The New York Times notes, “...Castaneda... engage[s] modern jazz in ways that honor...cultural origins, and [he has] the capacity to astonish by virtue of [his] fingerstyle technique.”
Moses Sumney highlights his “5 Favorite NPR “Tiny Desk Concerts” and says, “My brain cracked open when I first saw this. Some classical instruments are so ingrained in our heads for sounding one way; Edmar restructures what we know of harp, defiantly expanding the bounds of the instrument.”

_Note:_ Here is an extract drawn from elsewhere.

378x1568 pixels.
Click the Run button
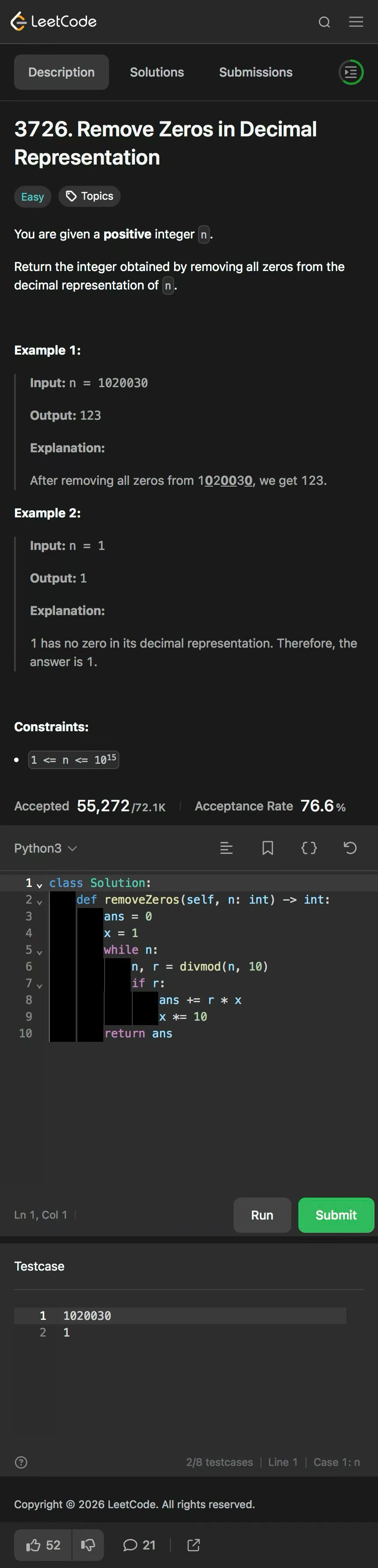(262, 1215)
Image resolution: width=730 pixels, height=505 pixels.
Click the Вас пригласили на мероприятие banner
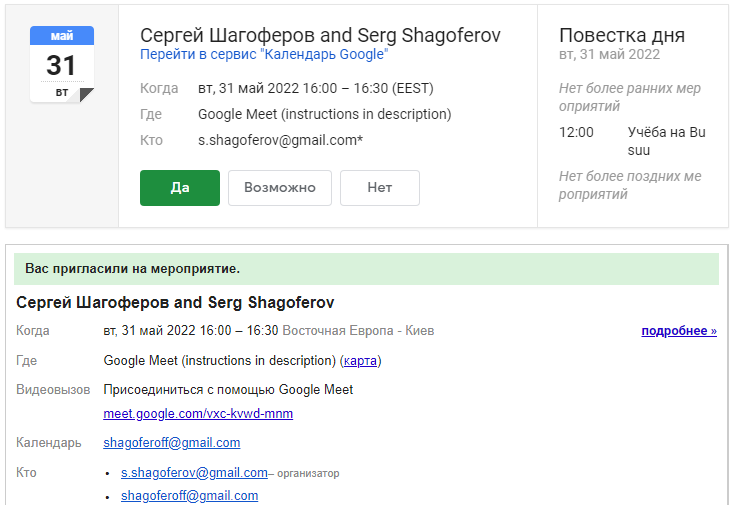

NPR’s “Fresh Air” touts, “...his technique is the real astonishment. Castañeda juggles lead, rhythm and bass lines, using a variety of hard and soft string attacks to keep those voices distinct — all without giving up the groove...His amazing technique...raises the bar for every harpist.”
Life & Work
Bio:
Upon arriving in the United States in 1994, Colombian-born Edmar Castañeda has made a name for himself as the preeminent jazz harp virtuoso. Castañeda brings forth a brilliance that beautifully merges the jazz tradition with a diverse set of styles and genres while bringing unbridled attention to a somewhat unfamiliar instrument: the harp. Singlehandedly, Castañeda has cemented the harp’s place in jazz with innovative technique and heartfelt creativity from a wealth of formidable collaborations with music titans such as Sting, Bela Fleck, John Scofield, Ricki Lee Jones, Hiromi, John Patitucci, Pedrito Martinez, Marcus Miller, Gonzalo Rubalcaba, Ivan Lins, The Yellowjackets, Paco De Lucia, and Paquito D’Rivera.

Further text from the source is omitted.